--- WHAT IS REQUIRED ---
Count the lines in the records below that contain the word "Rocktron", and reply with only that number.
===== DATA =====
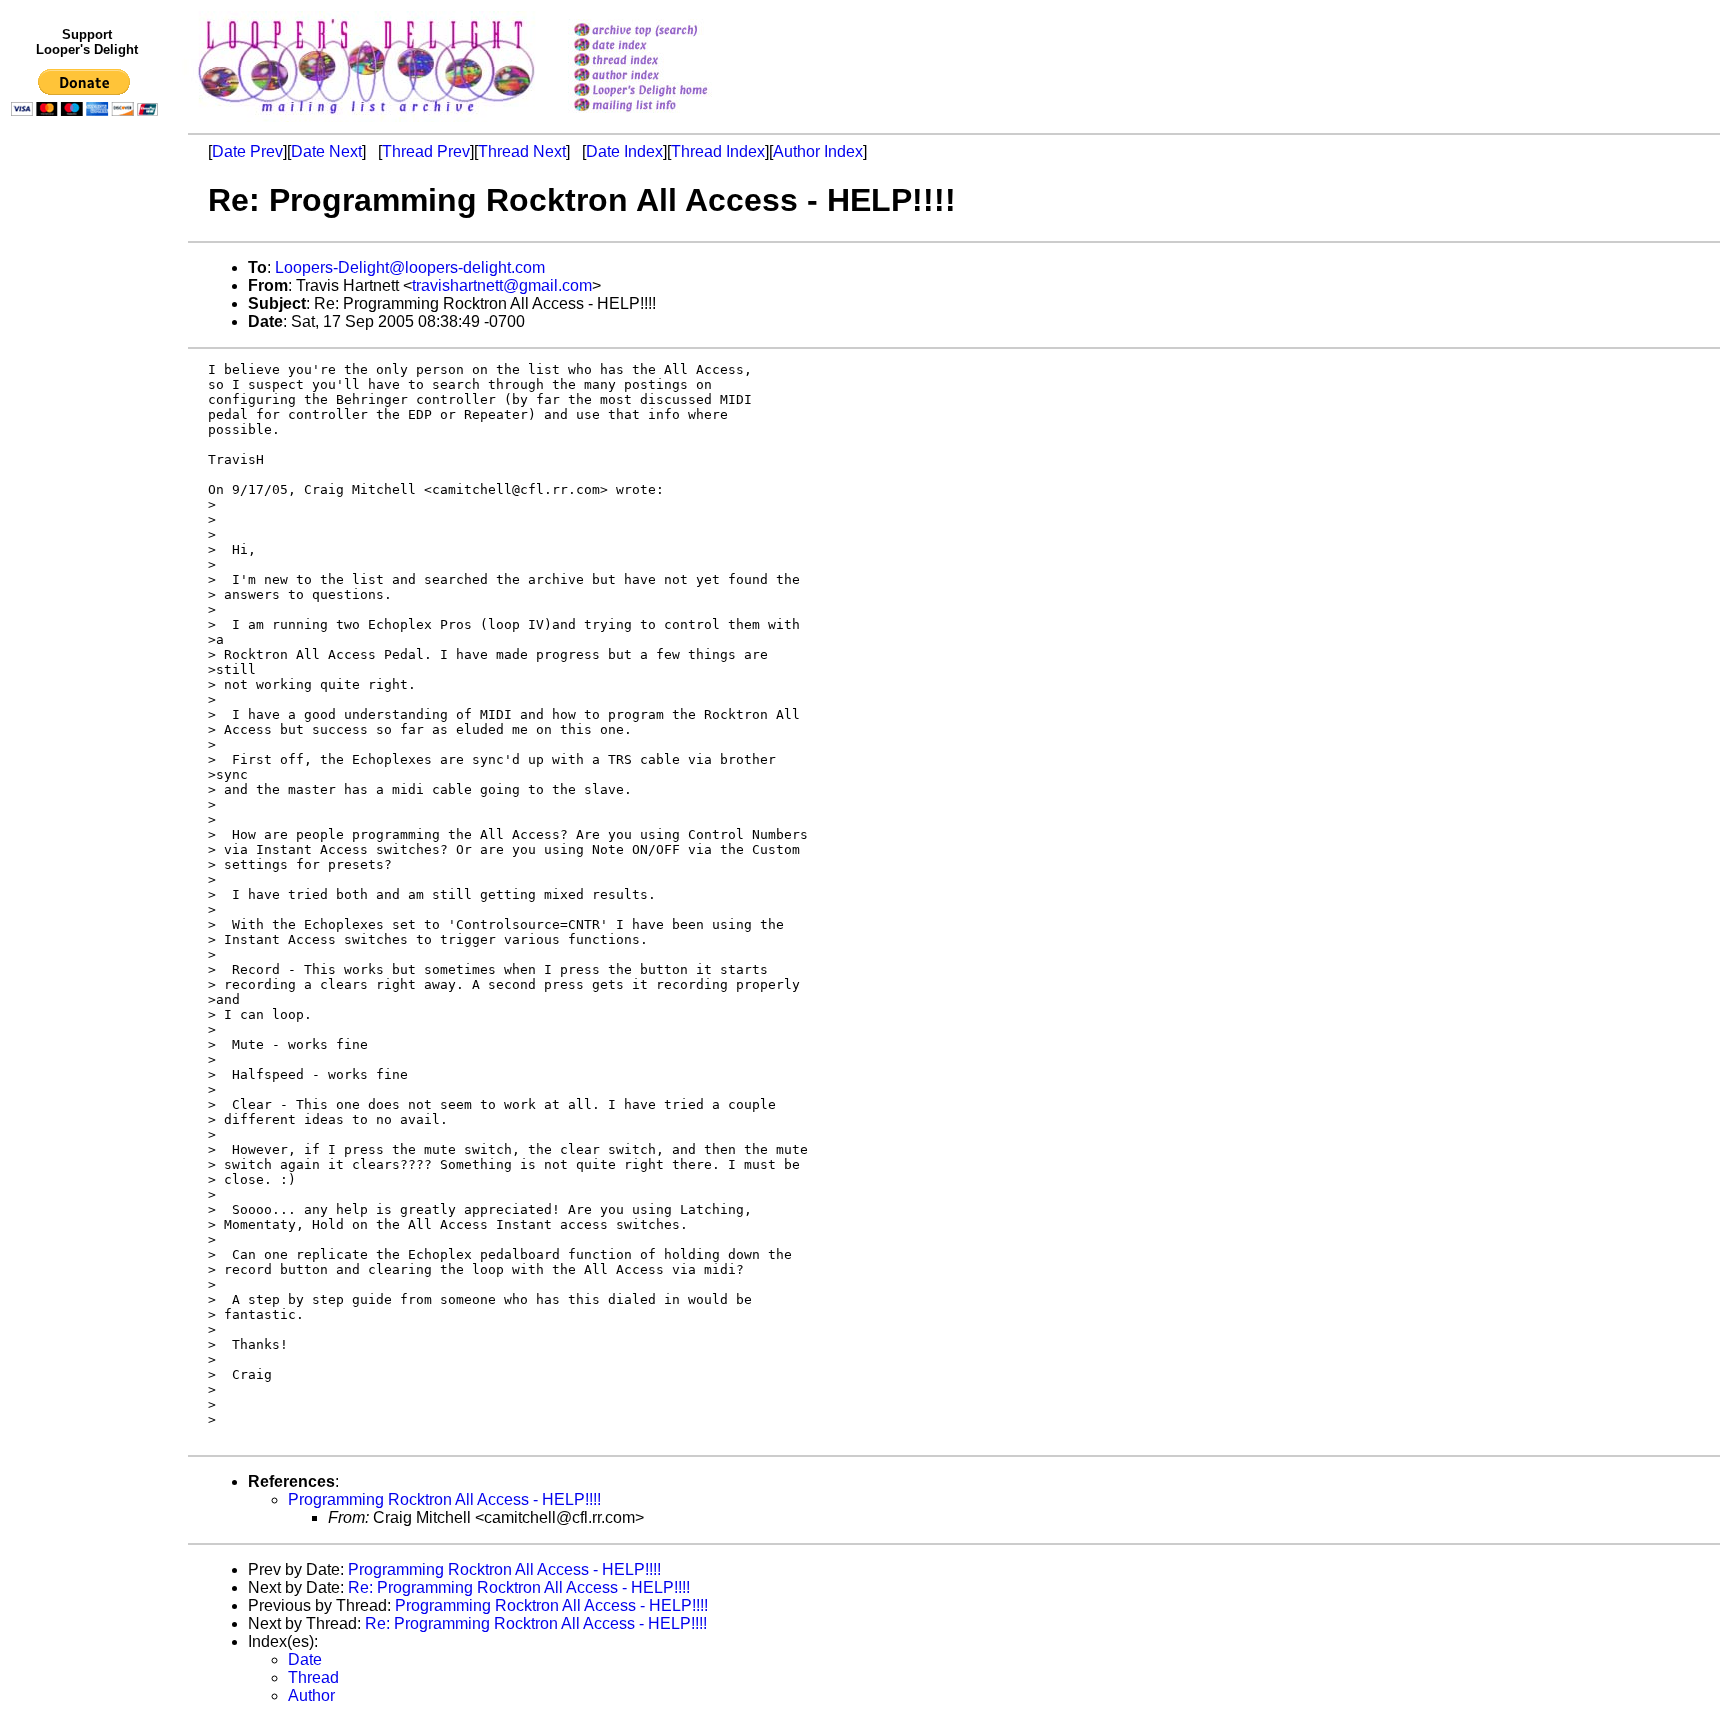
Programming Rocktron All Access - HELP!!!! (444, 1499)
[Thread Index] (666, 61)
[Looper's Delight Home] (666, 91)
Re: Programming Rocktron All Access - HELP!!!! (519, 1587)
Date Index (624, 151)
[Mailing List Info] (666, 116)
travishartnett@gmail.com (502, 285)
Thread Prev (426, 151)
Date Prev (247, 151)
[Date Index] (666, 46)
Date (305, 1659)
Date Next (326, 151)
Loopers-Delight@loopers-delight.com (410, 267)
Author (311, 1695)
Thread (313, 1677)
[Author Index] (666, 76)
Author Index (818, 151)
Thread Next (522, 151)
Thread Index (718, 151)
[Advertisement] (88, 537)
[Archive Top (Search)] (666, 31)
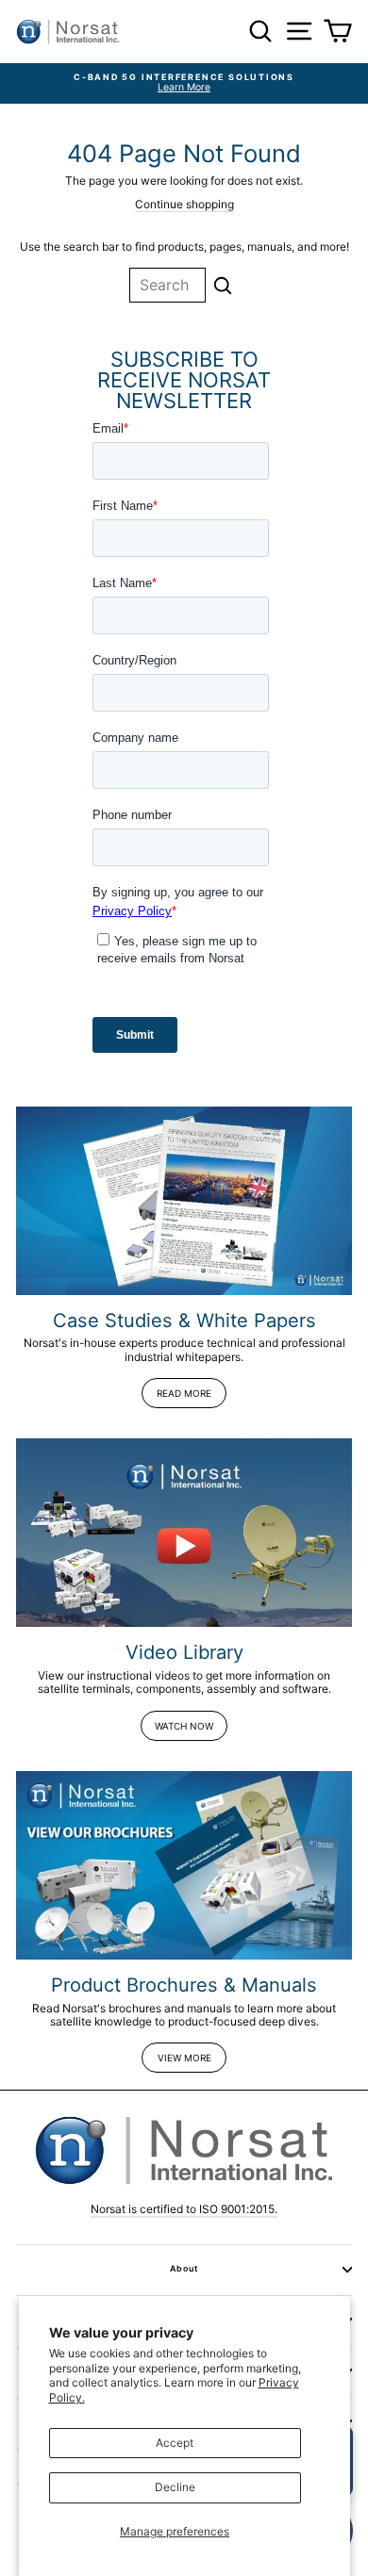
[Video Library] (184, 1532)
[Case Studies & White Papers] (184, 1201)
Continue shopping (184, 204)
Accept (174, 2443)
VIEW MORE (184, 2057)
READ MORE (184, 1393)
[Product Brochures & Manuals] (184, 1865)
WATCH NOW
=====
--- COMPLETED EXERCISE ---
2